Government Adviser Who Warned of 200,000 COVID Cases a Day Faces Scrutiny After Dramatic Fall in UK Infections

Ferguson got it wrong again.

Professor Neil Ferguson, the controversial epidemiologist who predicted there would be as many as 200,000 COVID cases a day in the UK if restrictions were lifted, is facing scrutiny after infections continued to drop for the 6th day in a row.

The day before so-called ‘freedom day’ in England, where most mask mandates and social distancing restrictions were lifted, Ferguson was asked by the BBC’s Andrew Marr where the country was heading as a result.

“It’s very difficult to say for certain, but I think 100,000 cases a day is almost inevitable,” said Ferguson, adding, “The real question is do we get to double that or higher? We could get to 200,000 cases a day.”

The professor went on to warn of “major disruption” to the NHS and the interruption of elective surgeries.

Ferguson is being proven wrong by the statistics once again, which today showed there were 24,950 new coronavirus cases, the sixth consecutive daily fall.

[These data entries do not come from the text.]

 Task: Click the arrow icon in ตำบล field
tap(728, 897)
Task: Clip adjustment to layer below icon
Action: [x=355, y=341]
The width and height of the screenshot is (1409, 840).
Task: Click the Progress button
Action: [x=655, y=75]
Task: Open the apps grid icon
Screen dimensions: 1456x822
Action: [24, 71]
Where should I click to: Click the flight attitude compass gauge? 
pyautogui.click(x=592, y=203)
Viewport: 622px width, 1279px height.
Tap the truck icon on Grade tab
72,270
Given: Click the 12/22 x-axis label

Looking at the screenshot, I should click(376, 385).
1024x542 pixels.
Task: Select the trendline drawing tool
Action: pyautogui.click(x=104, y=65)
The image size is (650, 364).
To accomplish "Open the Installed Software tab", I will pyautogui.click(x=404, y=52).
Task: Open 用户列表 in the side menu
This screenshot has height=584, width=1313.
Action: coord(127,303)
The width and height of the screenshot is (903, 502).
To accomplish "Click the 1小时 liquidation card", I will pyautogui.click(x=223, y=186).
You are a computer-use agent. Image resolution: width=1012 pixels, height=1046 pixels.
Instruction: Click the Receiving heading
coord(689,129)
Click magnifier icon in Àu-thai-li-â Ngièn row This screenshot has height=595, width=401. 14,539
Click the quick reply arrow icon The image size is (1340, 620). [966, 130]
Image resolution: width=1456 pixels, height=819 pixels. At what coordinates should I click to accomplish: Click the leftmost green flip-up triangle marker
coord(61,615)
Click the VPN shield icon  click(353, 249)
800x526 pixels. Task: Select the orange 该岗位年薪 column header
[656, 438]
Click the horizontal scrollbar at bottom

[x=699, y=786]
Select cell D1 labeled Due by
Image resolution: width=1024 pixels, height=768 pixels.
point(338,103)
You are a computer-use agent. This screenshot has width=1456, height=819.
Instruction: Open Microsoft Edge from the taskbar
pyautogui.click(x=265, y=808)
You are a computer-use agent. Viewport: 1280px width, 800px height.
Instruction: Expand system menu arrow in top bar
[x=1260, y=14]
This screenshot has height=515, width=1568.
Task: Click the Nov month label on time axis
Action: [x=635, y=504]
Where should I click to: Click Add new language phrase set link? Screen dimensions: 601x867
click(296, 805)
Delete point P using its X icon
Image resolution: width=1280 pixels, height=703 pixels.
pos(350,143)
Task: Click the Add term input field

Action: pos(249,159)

“Lockdown zealots will attribute this decline to the vaccines, but that begs the question of why they weren’t confident the vaccines would prevent cases from surging when they predicted armageddon last Monday?” asks Toby Young.

As Christopher Snowdon highlights, the scientists who claimed England’s unlocking represented “a threat to world” are also being proven spectacularly wrong. SAGE government advisers who claimed that relaxing restrictions was “a dangerous and unethical experiment” also face embarrassment.